When you don’t feel awesome, when you have long forgotten what your awesome feels like, or you aren’t even certain if you ever had it, the question remains: to whom are you listening?
Because anything or anyone that tells you otherwise, is lying.  Pants-on-fire lying.  To believe that you are anything other than completely and fully Awesome, is to be deceived.   And you, my dear, are entirely too smart to be deceived.   
Which means that to end the deception, you must bathe yourself in Truth.  Compare the lies, from the media, from loved ones, from your own head, to God’s Word.  Hold a Christ-mirror up to your face and see if you can find ugly, or stupid, or fat, or nagging, or bossy, or mousy, or too emotional, too needy, too much/not enough therein.  Viewing yourself through the lens of Christ’s atonement, you won’t find anything but your Awesome there.  You.  The way you were designed.  The you, you were meant to be.    

Remember who you are.  Resolve to abandon the grave of lies, to flee the desolation of deception.  Purpose to walk in Truth, in the light of God’s love. 
And when you do this, you become a champion to the depraved, hope to the lost, warrior for the oppressed, and hero to the captive.  And your Awesome will shine with the radiance of a million stars.

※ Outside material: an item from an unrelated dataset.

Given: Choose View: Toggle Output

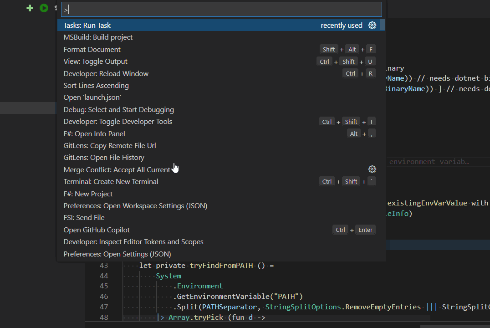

And that, dear one, is purely Awesome.    



     

Wednesday, December 14, 2011

The Opposite of Awesome

The Opposite of awesome isn’t insecurity.  It’s not, “oh, gee, do these jeans make me look fat?”  Nor is it, “I really hope I can think of something to contribute to this conversation.”  Insecurity is pride’s step-cousin.  Insecurity is self-reliant, self-focused, and is a pithy rationalization for not fighting for your awesome.  
No, the opposite of awesome isn’t insecurity.  It’s deception.  It is the constant lie that tells you, for whatever reason, you’re not enough.  Not good enough, not smart enough, not pretty enough, not thoughtful enough, not busy enough, not still enough.  Not enough and yet entirely too much at the same time.  Too emotional, too loud, too shy, too brassy, too opinionated, too quiet, too focused, too ridiculous, too much effort.  It’s a daily fight, waged against the truth of scripture regarding who you are, and who you were meant to be. 
And its objective is to incapacitate you.  To render you completely ineffective for the kingdom of God, for the reason for which you were designed, the purpose which only you can fill.  Because if you agree with the deception of “not enough/too much,” you will disengage.  You will eventually become someone else entirely.  It may be as innocuous as thinking, “I’m not as well educated as the people in this conversation, what can I add?”  And so you say nothing, allowing the smarter-thans to converse, without your input.  Alright, but what if your input what exactly what the smart-thans needed to hear?  What if your perspective was one they hadn’t yet considered?  What if, by holding back, you extinguished a little piece of why you’re here?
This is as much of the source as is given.